● **Available records**:
———

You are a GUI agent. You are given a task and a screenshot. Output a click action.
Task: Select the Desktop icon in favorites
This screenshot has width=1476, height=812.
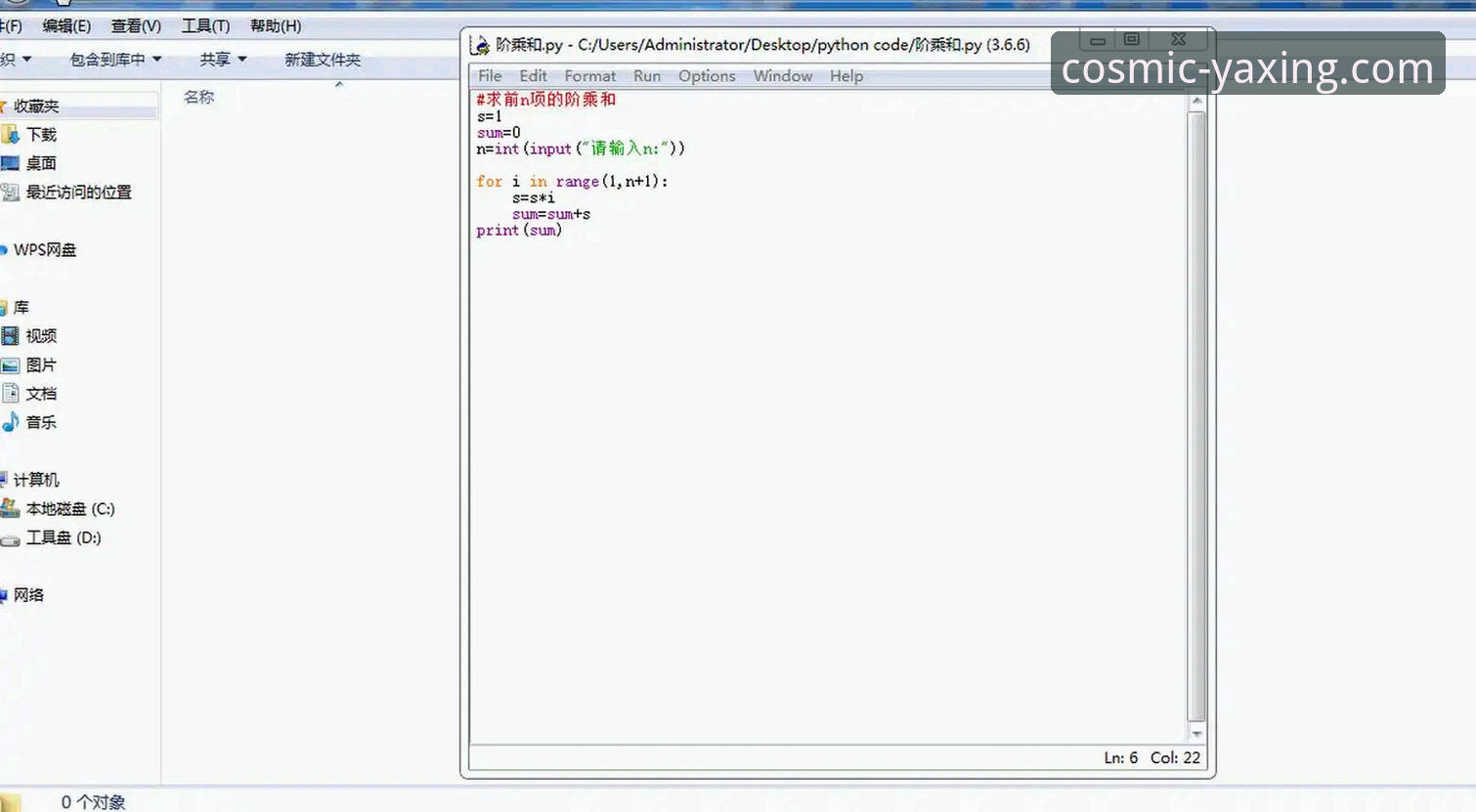[x=11, y=163]
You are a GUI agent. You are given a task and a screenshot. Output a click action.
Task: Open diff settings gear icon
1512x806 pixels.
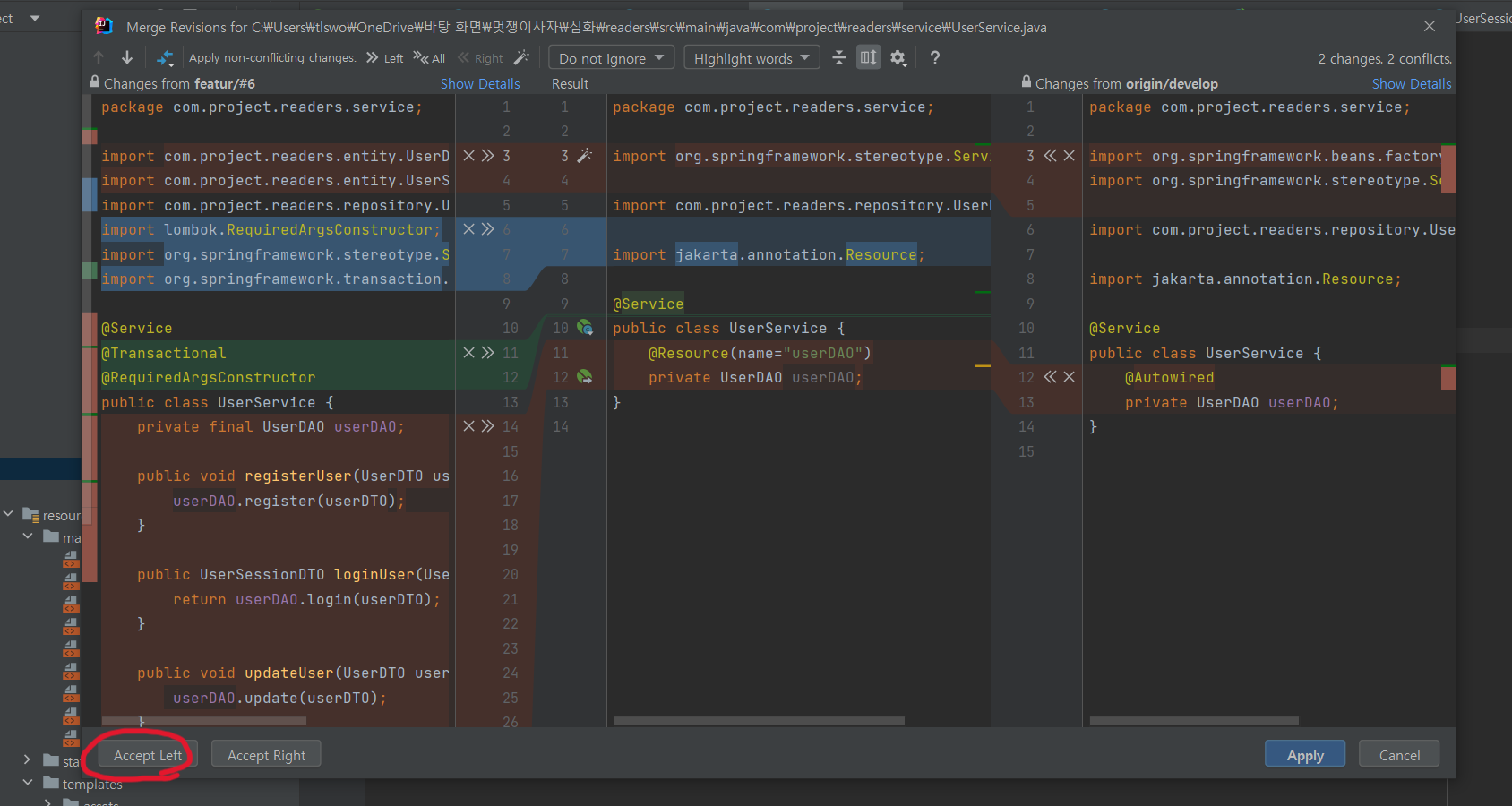pos(898,58)
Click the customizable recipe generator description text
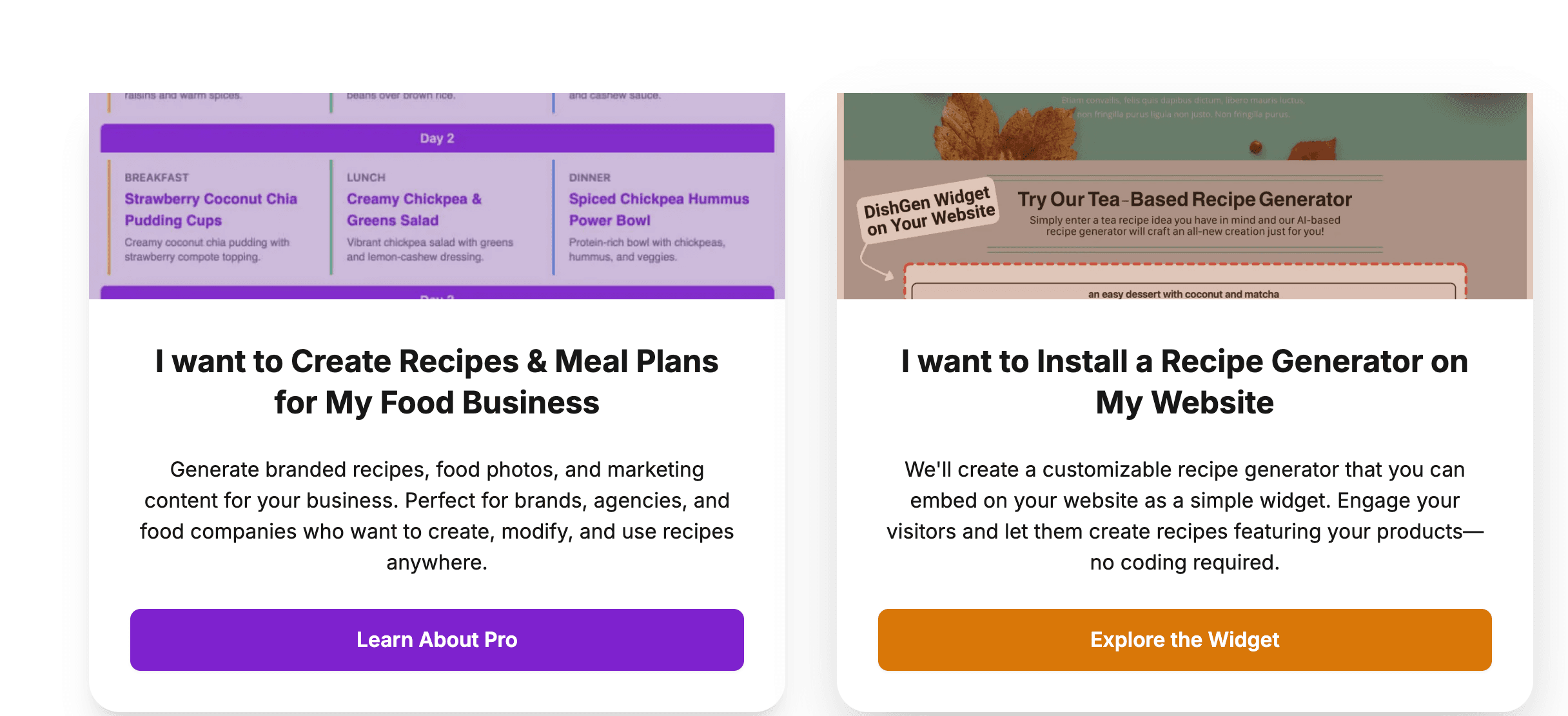 click(1185, 516)
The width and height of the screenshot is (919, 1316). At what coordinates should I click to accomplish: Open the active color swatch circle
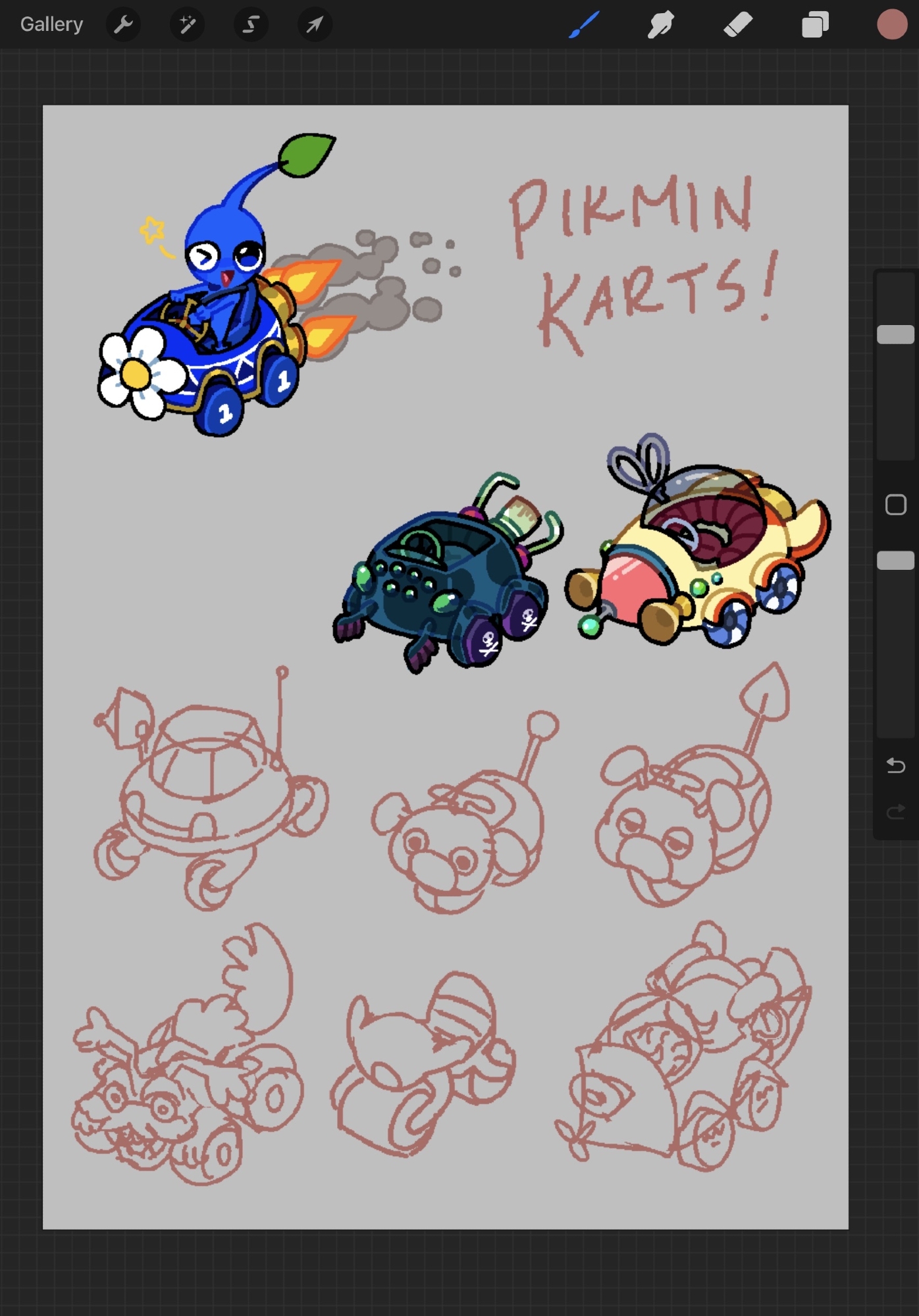tap(892, 25)
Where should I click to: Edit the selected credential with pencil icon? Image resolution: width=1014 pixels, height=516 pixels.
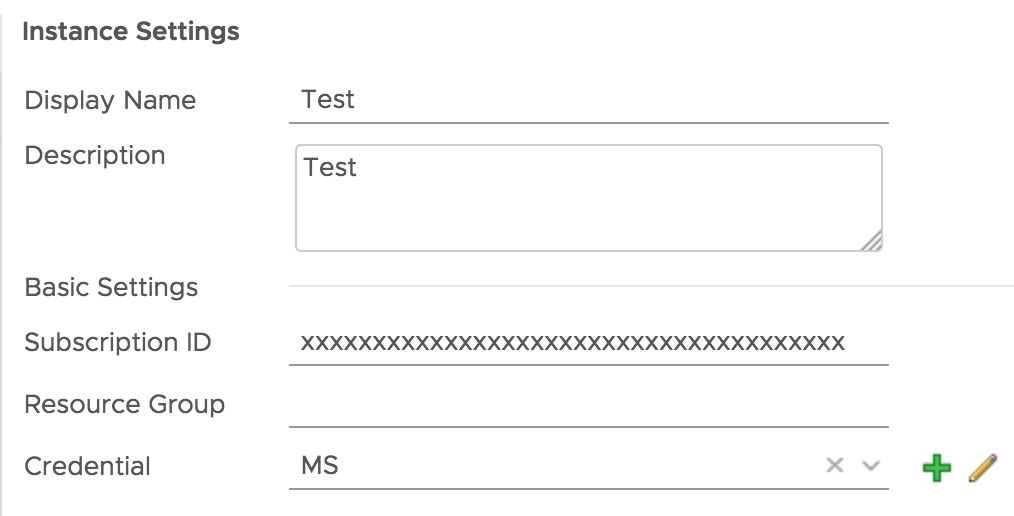[983, 467]
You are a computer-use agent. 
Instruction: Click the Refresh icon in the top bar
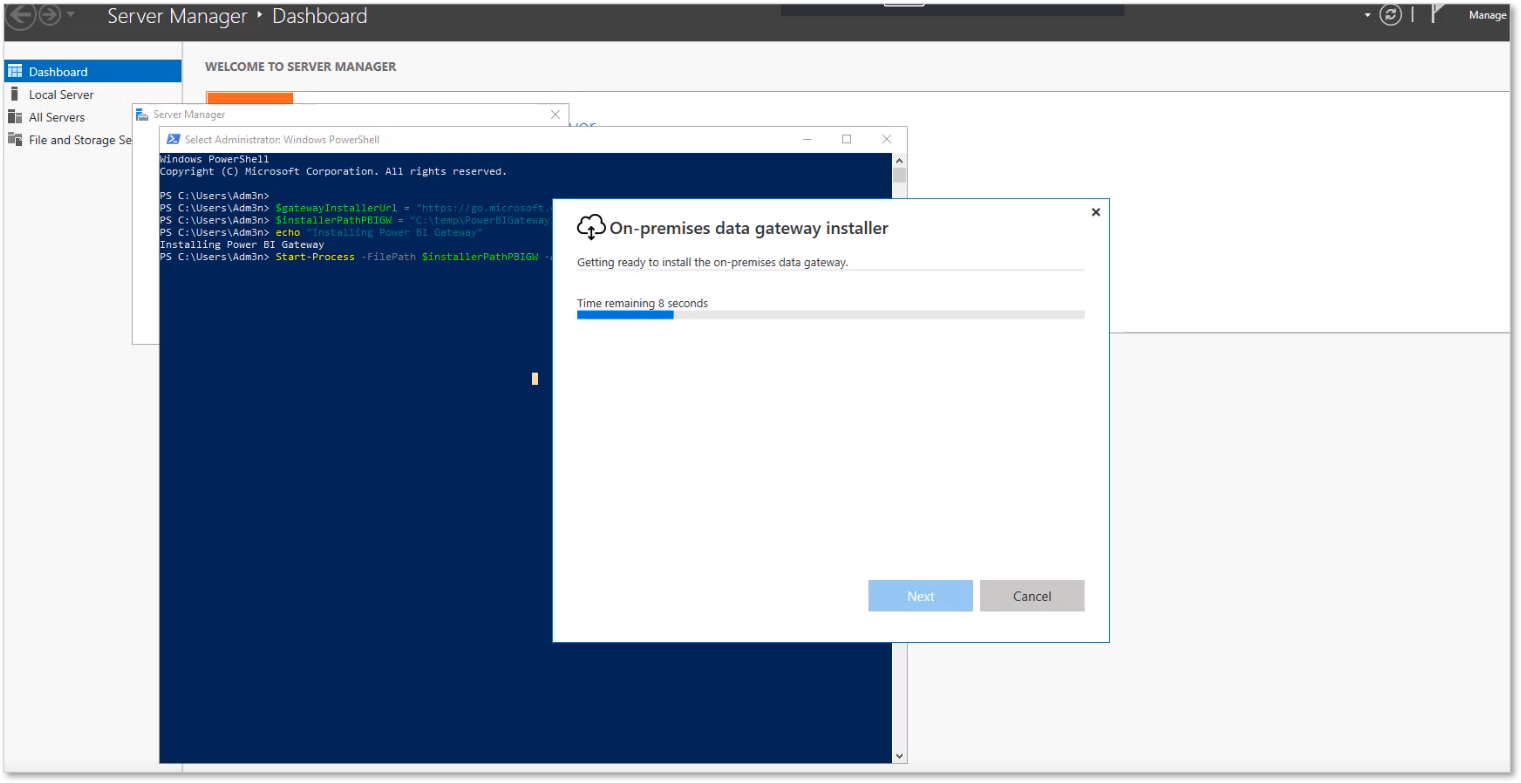[1389, 15]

———

● **Assignment**: Go through the listing above and retype it exactly, skipping every picture.

● **Answer box**:
You are a GUI agent. You are given a task and a screenshot. Output a click action.
Task: Select the Desktop icon in favorites
This screenshot has width=1476, height=812.
[x=11, y=163]
You are a GUI agent. You are given a task and a screenshot. Output a click action.
Task: Open diff settings gear icon
1512x806 pixels.
pos(898,58)
Click the customizable recipe generator description text
 click(1185, 516)
The width and height of the screenshot is (919, 1316). At what coordinates should I click to accomplish: Open the active color swatch circle
tap(892, 25)
Where should I click to: Edit the selected credential with pencil icon? Image resolution: width=1014 pixels, height=516 pixels.
[983, 467]
You are a computer-use agent. 
Instruction: Click the Refresh icon in the top bar
[1389, 15]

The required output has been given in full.